Even if you’re not a baseball fan, you’ve probably already heard President Trump was shamelessly booed at Nationals Park on Sunday night when the Washington Nationals took on the Houston Astros for Game 5 of the World Series.
They didn’t just boo either; thousands of fans chanted “Lock him up!” repeatedly and another fan snuck in an “Impeach Trump” banner they hung in the 3rd level nosebleed section.
However, another U.S. President was booed at the World Series but the circumstances were vastly different.
In 1951, President Harry Truman was met with a shower of boos as he entered the stadium on Opening Day at Griffith Stadium where the Washington Senators took on the New York Yankees.
The New York Times wrote that in the eighth inning, “the crowd booed lustily when an announcement came over the public address system requesting all persons to remain in their seats until President Truman and his official party had left the stadium.”
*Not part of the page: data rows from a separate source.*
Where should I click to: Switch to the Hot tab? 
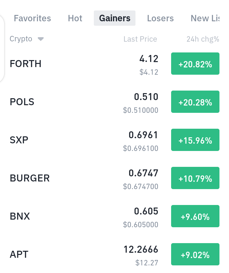[x=75, y=18]
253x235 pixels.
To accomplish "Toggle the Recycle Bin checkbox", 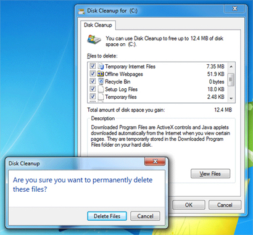I will (x=93, y=81).
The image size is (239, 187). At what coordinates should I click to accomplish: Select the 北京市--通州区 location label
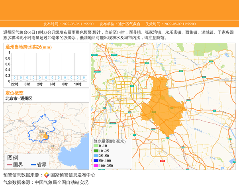[19, 98]
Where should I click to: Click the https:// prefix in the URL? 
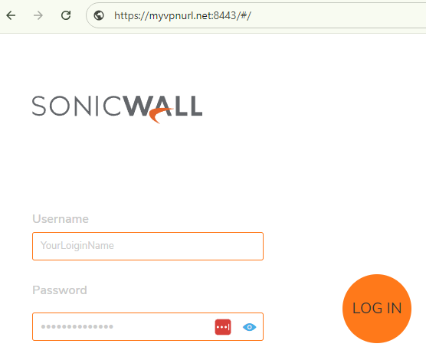point(132,16)
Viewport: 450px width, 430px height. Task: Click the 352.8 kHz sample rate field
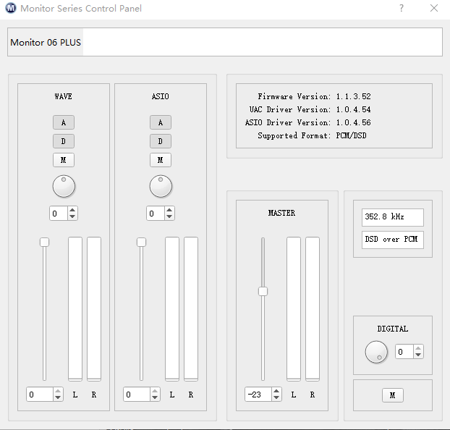[392, 217]
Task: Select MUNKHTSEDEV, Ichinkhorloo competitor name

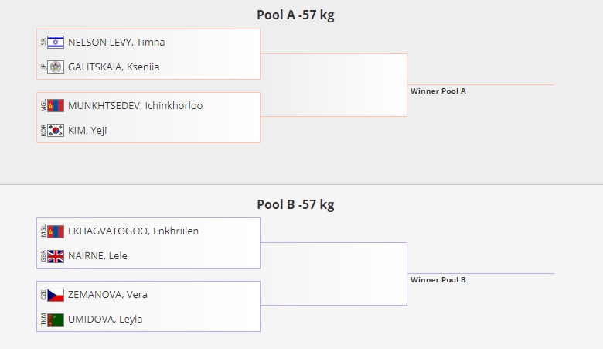Action: click(135, 106)
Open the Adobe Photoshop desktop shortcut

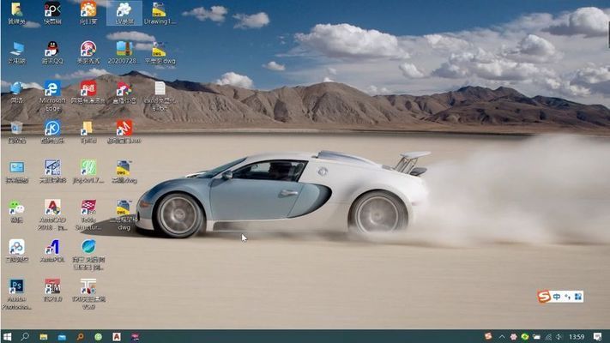pos(16,287)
The Washington Evening Star declared it “the coldest reception ever given a Chief Executive at an opening ball game.” Apparently, the administration saw it coming because it was the president’s first public event after he removed Douglas MacArthur as commander of United Nations forces in Korea.
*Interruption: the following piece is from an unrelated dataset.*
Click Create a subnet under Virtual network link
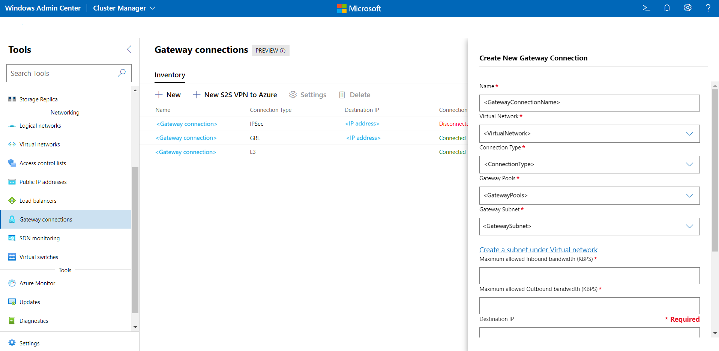 [x=538, y=250]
President George H.W. Bush was booed when he was introduced at an All-Star Game in San Diego in 1992.
But nobody got the raining of boos worse than former President Herbert Hoover. Before he took the oath of office, Hoover played baseball at Stanford University so he was always a baseball lover and would attend games as frequently as he could.
Hoover attended four Opening Days for the Washington Senators at Griffith Stadium and even threw out the first pitch in 1929. And he also made it to the World Series in 1929, 1930 and 1931.
But it was President Hoover’s final trip in Philadelphia’s Shibe Park in 1931 where angry American fans booed louder than ever.
In his memoir Hoover noted, “I kept this engagement only because I felt that my presence at a sporting event might be a gesture of reassurance to a country suffering from a severe attack of ‘jitters.’ It happened when he got up to leave and was met with, “a resounding chorus of boos,” and “the president of the United States was accorded the bird, or razzberry.”
They even chanted, “We want beer!” Many fans longed for a repeal of Prohibition outlawing alcohol at the time.
Why did they boo him?
1931 was at the height of the Great Depression where poverty areas in major cities were nicknamed “Hoovervilles.”
That’s why he claimed it to be a “gesture of reassurance to a country suffering.” The former president thought he could reassure Americans that everything was going to be okay.
But it wasn’t okay. It wasn’t okay for many, many more years.
President Trump is in a complete opposite position.
The economy has never been better. Unemployment is at an all-time low and the Stock Market continues to soar.
Trump also announced on Sunday morning before the game that U.S. Special Forces successfully killed ISIS leader and the most wanted terrorist in the world, Abu Bakr al-Baghdadi.
And yet, thousands of fans in attendances booed him. It’s disgraceful. What more does President Trump have to do to win over their support?